Linear vibration analysis of cantilever plates partially submerged in fluid

Abstract

Dynamic characteristics, such as natural frequencies and mode shapes, of cantilever plates, partially in contact with a fluid, are investigated. In the analysis of the linear fluid–structure system, it is assumed that the fluid is ideal, and fluid forces are associated with inertial effects of the surrounding fluid. This implies that the fluid pressure on the wetted surface of the structure is in phase with the structural acceleration. Furthermore, the infinite frequency limit is assumed on the free surface. The in vacuo dynamic properties of the plates are obtained by use of a standard finite-element software. In the wet part of the analysis, it is assumed that the plate structure preserves its in vacuo mode shapes when in contact with the surrounding fluid and that each mode shape gives rise to a corresponding surface pressure distribution of the cantilever plate. The fluid–structure interaction effects are calculated in terms of the generalized added-mass values independent of frequency (i.e., infinite frequency generalized added-masses), by use of a boundary-integral equation method together with the method of images in order to impose the Φ = 0 boundary condition on the free surface. To assess the influence of the surrounding fluid on the dynamic characteristics, the wet natural frequencies and associated mode shapes were calculated, and they compared very well with the available experimental data and numerical predictions.

Introduction

An accurate understanding of the dynamic interaction between an elastic structure and fluid is necessary in various engineering problems. Examples include vibration of floating structures (ships, offshore platforms, etc.) excited by wave impact, water-retaining structures (dams, storage vessels, etc.) under earthquake loading, etc. The local resonant vibration behavior of individual plates has also been a great concern to the shipbuilder and operator for many years. Therefore, considerable effort has been made in the study of the vibrational response of plates, partially or totally immersed in the fluid.

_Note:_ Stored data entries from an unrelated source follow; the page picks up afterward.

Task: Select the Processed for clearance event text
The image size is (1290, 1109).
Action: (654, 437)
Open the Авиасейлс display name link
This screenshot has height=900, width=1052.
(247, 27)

Lindholm et al. (1965) experimentally investigated the resonance frequencies of cantilever plates in air, totally or partially immersed in water, and compared the measurements with the theoretical predictions. They evaluated the fluid actions using a strip-theory approach. Meyerhoff (1970) calculated the added mass of thin rectangular plates in infinite fluid, and described the potential flow around a flat rectangular plate by use of dipole singularities. The finite-element method has also been applied to solve the fluid–structure interaction problems for completely submerged elastic plates (see, for example, Muthuveerappan et al., 1979; Rao et al., 1993). On the other hand, Fu and Price (1987) studied the dynamic behavior of a vertical or horizontal cantilever plate totally or partially immersed in fluid. In their analysis, they calculated the generalized fluid loading to assess the influences of free surface and submerged plate length on the dynamic characteristics. Recently, Liang et al. (2001) adopted an empirical added-mass formulation to determine the frequencies and mode shapes of submerged cantilever plates, and compared their results with the available experimental data and numerical predictions.

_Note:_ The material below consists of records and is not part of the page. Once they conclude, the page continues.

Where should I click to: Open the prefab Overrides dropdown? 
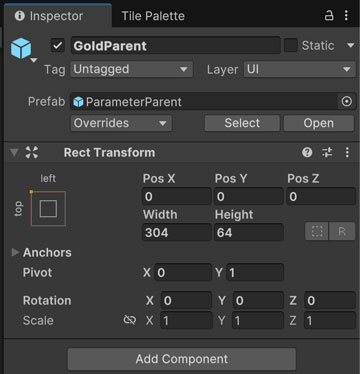pos(121,123)

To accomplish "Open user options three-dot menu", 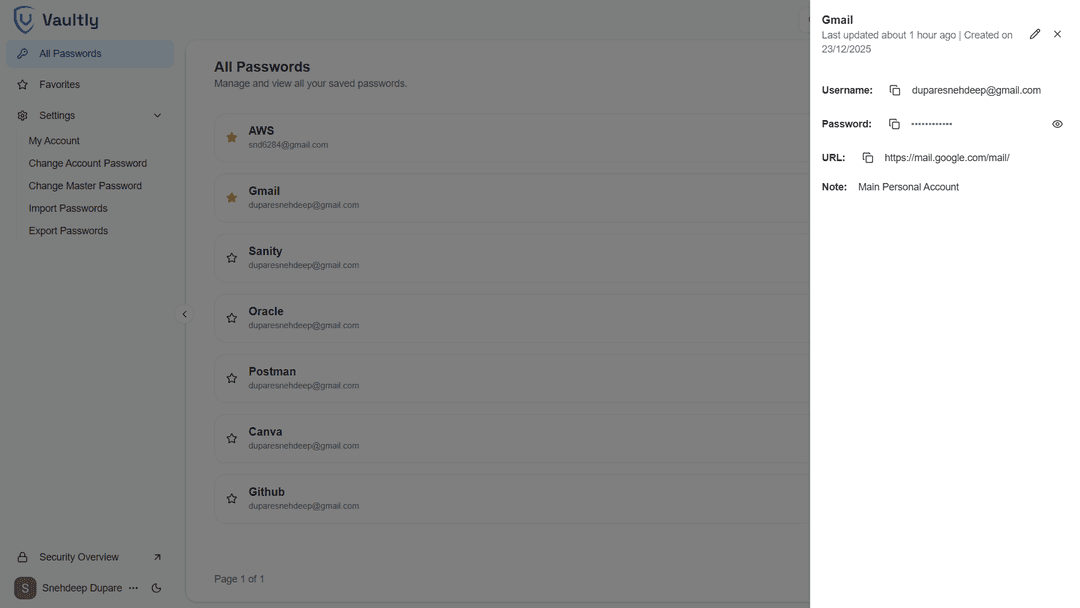I will pos(133,588).

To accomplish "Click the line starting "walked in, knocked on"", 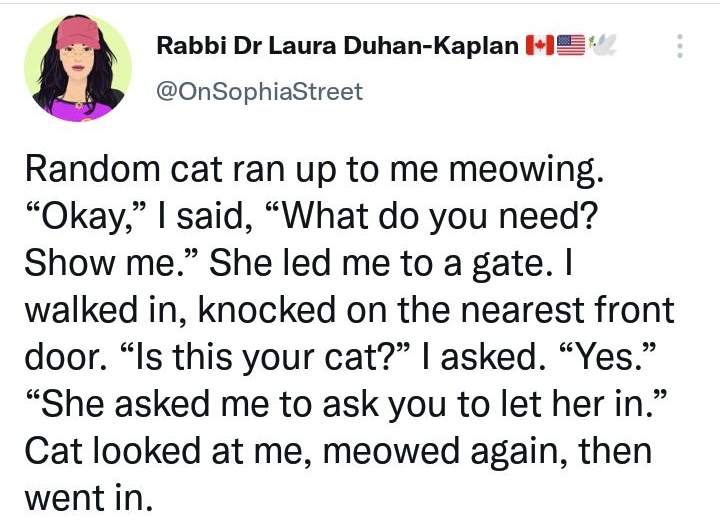I will tap(349, 310).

In this work, the dynamic characteristics (i.e., wet natural frequencies and mode shapes) of vibrating cantilever plates, partially or totally immersed within the fluid, as illustrated in Fig. 1, are studied, assuming a linear fluid–structure system. In this investigation, it is assumed that the fluid is ideal, i.e., inviscid and incompressible, and its motion is irrotational. Furthermore, the fluid forces are associated with the inertial effect of the fluid. This means that the fluid pressure on the wetted surface of the structure is in phase with the acceleration. In the analysis, it is assumed that the dry plate vibrates in its in vacuo eigenmodes when it is in contact with fluid, and that each mode gives rise to a corresponding surface pressure distribution on the wetted part of the structure. The in vacuo dynamic analysis entails the vibration of the cantilever plate in the absence of any external force and structural damping, and the corresponding dynamic characteristics (e.g., natural frequencies and principal mode shapes) of the plate structure were obtained using ANSYS, a standard finite-element software.

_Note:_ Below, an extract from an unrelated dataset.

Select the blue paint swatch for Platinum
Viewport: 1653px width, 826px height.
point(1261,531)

At the fluid–structure interface, the body-boundary condition requires that the normal velocity of the fluid be equal to that of the structure. The normal velocities on the wetted surface are expressed in terms of the modal structural displacements, obtained from the in vacuo dynamic analysis. By use of a boundary-integral equation method in conjunction with the method of images (i.e., imposing infinite frequency limit condition on the free surface), the fluid pressure is eliminated from the problem and the fluid–structure interaction forces are calculated solely in terms of the generalized added-mass coefficients that are independent of the vibrational frequency. As a result of the boundary condition imposed on the free surface, the hydrodynamic damping becomes zero.

In this analysis, the wet surface is idealized by use of appropriate boundary elements, referred to as hydrodynamic panels. The generalized structural mass matrix is merged with the generalized added-mass matrix and then the total generalized mass matrix is used in solving the eigenvalue problem for the partially or totally immersed cantilever plate. To assess the influence of the surrounding fluid on the dynamic behavior of the plate structure, wet natural frequencies and associated mode shapes are calculated.

Comparison of the predicted dynamic characteristics with available experimental measurements (Lindholm et al., 1965) and numerical calculations (Fu and Price, 1987) shows very good agreement. Furthermore, the influences of various effects such as the submergence depth, plate aspect ratio (a/b) and thickness ratio (t/b) on the dynamic behavior are also investigated.